Case Studies, Energy Management, and Energy Storage Technology
Jesse Remillard, ERS, presented at Northeastern University Energy Conference on October 30, 2015
Image credit: Lawrence Livermore National Laboratory
Demand response programs across the country have many large facilities considering the deployment of energy storage technologies. Technologies developed for facility- and campus-scale energy storage show promise for managing short-term demand peaks as well as longer-period demand response events.
The presenter has investigated facility/campus-scale energy storage for efficiency program administrators in the US and recently completed a storage technology research report for an international consortium of utilities. This work has identified promising avenues for distributed storage.
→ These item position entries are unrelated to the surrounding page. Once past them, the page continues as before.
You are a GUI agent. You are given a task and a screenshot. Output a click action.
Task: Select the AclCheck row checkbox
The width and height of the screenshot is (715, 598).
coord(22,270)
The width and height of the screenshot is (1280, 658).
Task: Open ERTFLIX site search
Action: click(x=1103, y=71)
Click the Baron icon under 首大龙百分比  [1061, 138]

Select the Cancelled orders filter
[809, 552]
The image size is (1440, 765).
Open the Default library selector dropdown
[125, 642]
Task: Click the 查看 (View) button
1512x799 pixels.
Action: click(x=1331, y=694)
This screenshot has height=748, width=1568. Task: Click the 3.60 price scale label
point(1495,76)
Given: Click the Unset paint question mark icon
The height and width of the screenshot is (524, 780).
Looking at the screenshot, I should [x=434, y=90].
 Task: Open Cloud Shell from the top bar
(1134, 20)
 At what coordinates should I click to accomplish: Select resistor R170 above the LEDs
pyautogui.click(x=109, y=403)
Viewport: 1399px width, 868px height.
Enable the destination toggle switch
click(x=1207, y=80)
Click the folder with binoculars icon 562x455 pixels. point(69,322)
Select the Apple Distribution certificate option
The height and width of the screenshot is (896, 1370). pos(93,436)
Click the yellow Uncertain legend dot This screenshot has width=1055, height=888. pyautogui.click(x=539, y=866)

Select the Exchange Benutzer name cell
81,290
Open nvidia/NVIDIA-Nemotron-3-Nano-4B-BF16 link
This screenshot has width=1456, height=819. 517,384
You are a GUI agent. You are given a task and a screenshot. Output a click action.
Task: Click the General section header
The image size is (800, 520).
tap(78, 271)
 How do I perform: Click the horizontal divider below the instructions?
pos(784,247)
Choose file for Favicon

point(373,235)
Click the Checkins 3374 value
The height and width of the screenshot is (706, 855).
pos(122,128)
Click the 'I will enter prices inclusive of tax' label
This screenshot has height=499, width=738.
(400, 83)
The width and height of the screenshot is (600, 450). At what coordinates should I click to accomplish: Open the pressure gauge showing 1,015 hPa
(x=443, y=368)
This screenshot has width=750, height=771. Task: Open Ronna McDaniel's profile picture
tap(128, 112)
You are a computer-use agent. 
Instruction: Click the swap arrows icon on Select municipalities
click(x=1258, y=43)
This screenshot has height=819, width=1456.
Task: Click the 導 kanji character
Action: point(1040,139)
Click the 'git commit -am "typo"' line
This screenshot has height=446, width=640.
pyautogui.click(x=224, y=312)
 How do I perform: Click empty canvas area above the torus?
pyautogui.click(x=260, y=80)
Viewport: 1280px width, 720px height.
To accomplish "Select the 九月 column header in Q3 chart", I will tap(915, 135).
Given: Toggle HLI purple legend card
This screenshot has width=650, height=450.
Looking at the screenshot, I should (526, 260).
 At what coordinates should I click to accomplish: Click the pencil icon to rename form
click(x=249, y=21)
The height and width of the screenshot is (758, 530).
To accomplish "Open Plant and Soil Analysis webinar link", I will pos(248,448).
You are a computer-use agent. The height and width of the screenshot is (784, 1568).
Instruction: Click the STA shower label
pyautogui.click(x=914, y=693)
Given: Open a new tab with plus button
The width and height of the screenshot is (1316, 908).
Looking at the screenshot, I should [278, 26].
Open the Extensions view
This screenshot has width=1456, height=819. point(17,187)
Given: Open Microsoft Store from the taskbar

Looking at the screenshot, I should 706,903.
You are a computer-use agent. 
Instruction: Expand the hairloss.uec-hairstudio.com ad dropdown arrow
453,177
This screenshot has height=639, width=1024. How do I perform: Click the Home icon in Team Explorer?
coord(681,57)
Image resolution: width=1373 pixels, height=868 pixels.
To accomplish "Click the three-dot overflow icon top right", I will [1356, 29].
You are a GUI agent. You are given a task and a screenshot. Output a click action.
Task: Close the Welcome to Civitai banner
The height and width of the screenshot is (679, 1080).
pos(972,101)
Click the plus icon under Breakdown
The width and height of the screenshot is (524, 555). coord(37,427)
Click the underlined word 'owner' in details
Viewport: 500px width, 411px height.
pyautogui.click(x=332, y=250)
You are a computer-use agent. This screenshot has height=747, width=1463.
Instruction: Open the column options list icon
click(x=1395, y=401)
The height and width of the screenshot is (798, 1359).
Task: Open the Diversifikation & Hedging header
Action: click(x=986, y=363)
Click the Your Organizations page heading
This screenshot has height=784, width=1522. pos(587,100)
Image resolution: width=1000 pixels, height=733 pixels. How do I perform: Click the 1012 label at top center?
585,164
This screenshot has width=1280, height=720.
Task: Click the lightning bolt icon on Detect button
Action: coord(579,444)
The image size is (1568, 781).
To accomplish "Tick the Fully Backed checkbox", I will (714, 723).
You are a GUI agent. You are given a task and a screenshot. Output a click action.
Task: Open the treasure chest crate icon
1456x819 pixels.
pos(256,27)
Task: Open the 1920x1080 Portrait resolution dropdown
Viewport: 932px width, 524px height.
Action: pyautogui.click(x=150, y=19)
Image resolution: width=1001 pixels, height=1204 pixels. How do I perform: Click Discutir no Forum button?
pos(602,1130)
Currently, facility-scale storage has three primary uses: 1. power quality – the monitoring and regulation of voltage fluctuations, frequency disruptions, and harmonic distortions, 2. bridging power – short-term power supply for critical demands, often used to cover time periods in which emergency generators are powering up, 3. energy management – energy storage on a scale to support a facility/campus for extended periods of time. These systems can be responsive to utility demand programs and time-of-use rates to cut peak demand costs.
This presentation will include the technical properties of current storage systems, including flywheel, compressed air, and various battery technologies. The technical and market barriers associated with distributed storage, along with proposed paths for resolving said barriers, will also be discussed.